Chart zeigt ETF-Bestände in Gold im Vergleich zum Goldpreis

Die letzte wie auch die vorletzte Woche waren die Kapitalmärkte gefangen im Fieber der Corona-Impfstoff-Hoffnung. Nach Biontech und Pfizer kam letzte Woche Moderna mit einem fertigen Impfstoff, und heute früh dann auch noch AstraZeneca. Daher laufen die Aktienmärkte auch heute zum Wochenstart erfreulich nach oben. Alles was die Märkte positiv stimmt für eine Erholung der Weltwirtschaft, schwächt tendenziell den „Sicheren Hafen“ namens Gold. Im Chart sehen wir den Goldpreis im Verlauf der letzten 30 Tage. Der große Absturz in der Mitte des Charts rührt her von der ersten Impfstoff-Meldung gegen das Coronavirus vom 9. November von Biontech und Pfizer.

Laut heutiger Aussage des Commerzbank-Analysten Carsten Fritsch dürfte der aktuelle Optimismus hinsichtlich der Impfstoffe dagegen sprechen, dass es schon in Kürze zu einem neuerlichen Run auf die Gold-ETFs kommt. Entsprechend gedämpft sei der kurzfristige Ausblick für den Goldpreis. Die spekulativen Finanzanleger seien seiner Meinung nach durch den Preisrutsch Mitte letzter Woche offensichtlich auf dem falschen Fuß erwischt worden. Denn sie weiteten ihre Netto-Long-Positionen in der Woche zum 17. November auf gut 90.000 Kontrakte aus, nachdem sie diese in der Woche zuvor reduziert hatten. Entsprechend dürfte der Preisrückgang auf rund 1.850 Dollar letzten Mittwoch seiner Meinung nach auch durch spekulative Verkäufe begünstigt worden sein.

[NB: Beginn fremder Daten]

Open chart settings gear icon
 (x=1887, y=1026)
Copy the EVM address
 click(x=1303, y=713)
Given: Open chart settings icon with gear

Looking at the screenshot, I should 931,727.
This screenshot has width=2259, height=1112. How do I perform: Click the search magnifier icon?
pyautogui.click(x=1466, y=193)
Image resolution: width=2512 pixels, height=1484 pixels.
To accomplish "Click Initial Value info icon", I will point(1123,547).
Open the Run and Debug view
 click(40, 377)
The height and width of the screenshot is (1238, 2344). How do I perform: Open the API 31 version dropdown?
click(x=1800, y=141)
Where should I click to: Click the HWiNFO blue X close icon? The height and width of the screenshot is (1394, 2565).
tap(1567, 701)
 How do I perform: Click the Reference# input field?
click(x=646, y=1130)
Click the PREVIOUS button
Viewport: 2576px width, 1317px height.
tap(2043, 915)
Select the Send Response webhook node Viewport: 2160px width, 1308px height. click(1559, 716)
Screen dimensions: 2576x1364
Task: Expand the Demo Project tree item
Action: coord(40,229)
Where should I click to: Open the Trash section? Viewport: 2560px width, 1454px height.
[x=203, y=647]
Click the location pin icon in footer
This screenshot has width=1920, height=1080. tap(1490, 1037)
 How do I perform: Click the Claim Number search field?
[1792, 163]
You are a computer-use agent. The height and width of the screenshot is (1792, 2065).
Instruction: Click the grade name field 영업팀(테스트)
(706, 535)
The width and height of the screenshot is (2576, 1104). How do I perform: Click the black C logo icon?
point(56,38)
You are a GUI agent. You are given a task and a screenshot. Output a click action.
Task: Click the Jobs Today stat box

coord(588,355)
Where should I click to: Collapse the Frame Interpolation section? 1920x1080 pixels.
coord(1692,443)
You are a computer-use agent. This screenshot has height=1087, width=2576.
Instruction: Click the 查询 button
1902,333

Mittel- und langfristig bergauf?

Bleibt es bei dem Szenario, welches wir letzte Woche schon erwähnten? Kurzfristig bleibt der Goldpreis trotz schwachem US-Dollar und dank der Corona-Impfstoff-Hoffnungen schwach? Aber mittel- und langfristig sieht man wieder Kurse über 1.900 Dollar und auch Richtung 2.000 Dollar? Das ist die Frage. Denn im großen Bild, da ist die Meinung der Notenbanker ja relativ eindeutig, wie man die letzten Tage und Wochen auch bei der EZB heraushören konnte. Die Geldpolitik (Anleihekäufe und Zinsen) wird noch sehr lange Zeit extrem locker bleiben, um die wirtschaftliche Erholung der Volkswirtschaften zu unterstützen. Also weiterhin Optimismus im größeren Bild für einen steigenden Goldpreis? Dieses Szenario bleibt vorhanden.